Unbearbeitete Auflistung:
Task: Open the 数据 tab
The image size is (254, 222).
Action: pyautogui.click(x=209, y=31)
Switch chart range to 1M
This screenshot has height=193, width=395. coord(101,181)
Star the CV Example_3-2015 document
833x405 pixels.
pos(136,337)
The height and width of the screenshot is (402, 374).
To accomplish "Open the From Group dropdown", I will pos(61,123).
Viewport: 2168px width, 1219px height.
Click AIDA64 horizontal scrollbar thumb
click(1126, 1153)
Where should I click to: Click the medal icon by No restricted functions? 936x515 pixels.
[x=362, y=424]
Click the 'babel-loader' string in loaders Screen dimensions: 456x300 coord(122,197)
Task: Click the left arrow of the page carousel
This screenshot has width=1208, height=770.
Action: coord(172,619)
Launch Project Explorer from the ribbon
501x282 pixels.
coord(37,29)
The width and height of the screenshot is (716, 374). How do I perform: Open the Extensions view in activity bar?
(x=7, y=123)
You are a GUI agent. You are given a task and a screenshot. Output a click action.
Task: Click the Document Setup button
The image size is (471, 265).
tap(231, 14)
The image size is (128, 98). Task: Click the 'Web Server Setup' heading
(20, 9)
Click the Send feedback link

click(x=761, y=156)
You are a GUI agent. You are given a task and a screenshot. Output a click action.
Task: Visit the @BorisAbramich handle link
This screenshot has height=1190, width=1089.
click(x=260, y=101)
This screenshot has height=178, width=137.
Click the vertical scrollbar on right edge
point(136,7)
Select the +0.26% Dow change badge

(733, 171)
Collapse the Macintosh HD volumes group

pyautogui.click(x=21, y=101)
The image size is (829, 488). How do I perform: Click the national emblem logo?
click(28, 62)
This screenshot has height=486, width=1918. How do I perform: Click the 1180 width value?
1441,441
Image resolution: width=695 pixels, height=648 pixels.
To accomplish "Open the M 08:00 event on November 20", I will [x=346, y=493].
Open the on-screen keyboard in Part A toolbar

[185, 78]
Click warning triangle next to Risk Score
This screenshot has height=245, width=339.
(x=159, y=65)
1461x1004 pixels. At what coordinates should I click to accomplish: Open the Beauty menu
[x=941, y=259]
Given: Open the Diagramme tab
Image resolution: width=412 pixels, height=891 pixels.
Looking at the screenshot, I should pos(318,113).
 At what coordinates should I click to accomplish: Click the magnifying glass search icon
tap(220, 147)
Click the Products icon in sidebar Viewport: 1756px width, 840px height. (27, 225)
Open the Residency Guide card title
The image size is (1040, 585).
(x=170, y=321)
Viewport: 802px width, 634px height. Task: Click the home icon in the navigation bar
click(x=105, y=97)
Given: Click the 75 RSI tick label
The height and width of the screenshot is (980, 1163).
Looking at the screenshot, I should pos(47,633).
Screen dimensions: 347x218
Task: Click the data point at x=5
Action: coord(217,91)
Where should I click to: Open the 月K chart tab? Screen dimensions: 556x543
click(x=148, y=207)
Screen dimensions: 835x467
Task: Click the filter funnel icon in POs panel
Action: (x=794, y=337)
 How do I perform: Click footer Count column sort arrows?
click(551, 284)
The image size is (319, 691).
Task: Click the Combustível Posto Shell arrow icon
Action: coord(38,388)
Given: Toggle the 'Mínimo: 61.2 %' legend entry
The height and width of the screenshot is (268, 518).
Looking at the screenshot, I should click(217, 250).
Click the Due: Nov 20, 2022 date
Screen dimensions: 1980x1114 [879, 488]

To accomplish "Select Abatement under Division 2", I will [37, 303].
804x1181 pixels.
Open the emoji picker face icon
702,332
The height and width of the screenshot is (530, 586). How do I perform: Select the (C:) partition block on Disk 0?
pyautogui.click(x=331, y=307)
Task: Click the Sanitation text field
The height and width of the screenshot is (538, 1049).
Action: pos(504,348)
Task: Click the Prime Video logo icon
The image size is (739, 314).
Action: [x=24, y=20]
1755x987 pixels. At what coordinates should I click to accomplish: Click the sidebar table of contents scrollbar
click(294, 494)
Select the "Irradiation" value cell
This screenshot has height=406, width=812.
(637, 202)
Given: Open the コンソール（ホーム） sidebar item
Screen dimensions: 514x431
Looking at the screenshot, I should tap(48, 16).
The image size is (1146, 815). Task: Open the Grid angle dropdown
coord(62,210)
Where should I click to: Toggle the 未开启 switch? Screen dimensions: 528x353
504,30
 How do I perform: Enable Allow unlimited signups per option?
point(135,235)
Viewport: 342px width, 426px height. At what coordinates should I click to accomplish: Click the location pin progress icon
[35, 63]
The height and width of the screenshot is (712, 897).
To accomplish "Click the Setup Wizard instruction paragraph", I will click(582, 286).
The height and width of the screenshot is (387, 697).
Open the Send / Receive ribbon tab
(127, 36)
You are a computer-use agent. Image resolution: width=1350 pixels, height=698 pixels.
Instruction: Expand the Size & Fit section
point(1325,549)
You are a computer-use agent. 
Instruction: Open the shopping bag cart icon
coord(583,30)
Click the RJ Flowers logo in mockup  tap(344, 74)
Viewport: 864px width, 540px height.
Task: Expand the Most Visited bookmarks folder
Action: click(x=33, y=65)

Aufgabenbeschreibung:
Gib die Zeilen von der Zeile mit „Given: Open the コンソール（ホーム） sidebar item“ bis einschließlich zum Ende der Auflistung noch einmal wieder und tausche dabei „ribbon“ gegen „menu“ aus. Alles andere bleibt unverändert.

Lösung der Aufgabe:
Given: Open the コンソール（ホーム） sidebar item
Screen dimensions: 514x431
Looking at the screenshot, I should tap(48, 16).
The image size is (1146, 815). Task: Open the Grid angle dropdown
coord(62,210)
Where should I click to: Toggle the 未开启 switch? Screen dimensions: 528x353
504,30
 How do I perform: Enable Allow unlimited signups per option?
point(135,235)
Viewport: 342px width, 426px height. At what coordinates should I click to accomplish: Click the location pin progress icon
[35, 63]
The height and width of the screenshot is (712, 897).
To accomplish "Click the Setup Wizard instruction paragraph", I will click(582, 286).
The height and width of the screenshot is (387, 697).
Open the Send / Receive menu tab
(127, 36)
You are a computer-use agent. Image resolution: width=1350 pixels, height=698 pixels.
Instruction: Expand the Size & Fit section
point(1325,549)
You are a computer-use agent. 
Instruction: Open the shopping bag cart icon
coord(583,30)
Click the RJ Flowers logo in mockup  tap(344, 74)
Viewport: 864px width, 540px height.
Task: Expand the Most Visited bookmarks folder
Action: click(x=33, y=65)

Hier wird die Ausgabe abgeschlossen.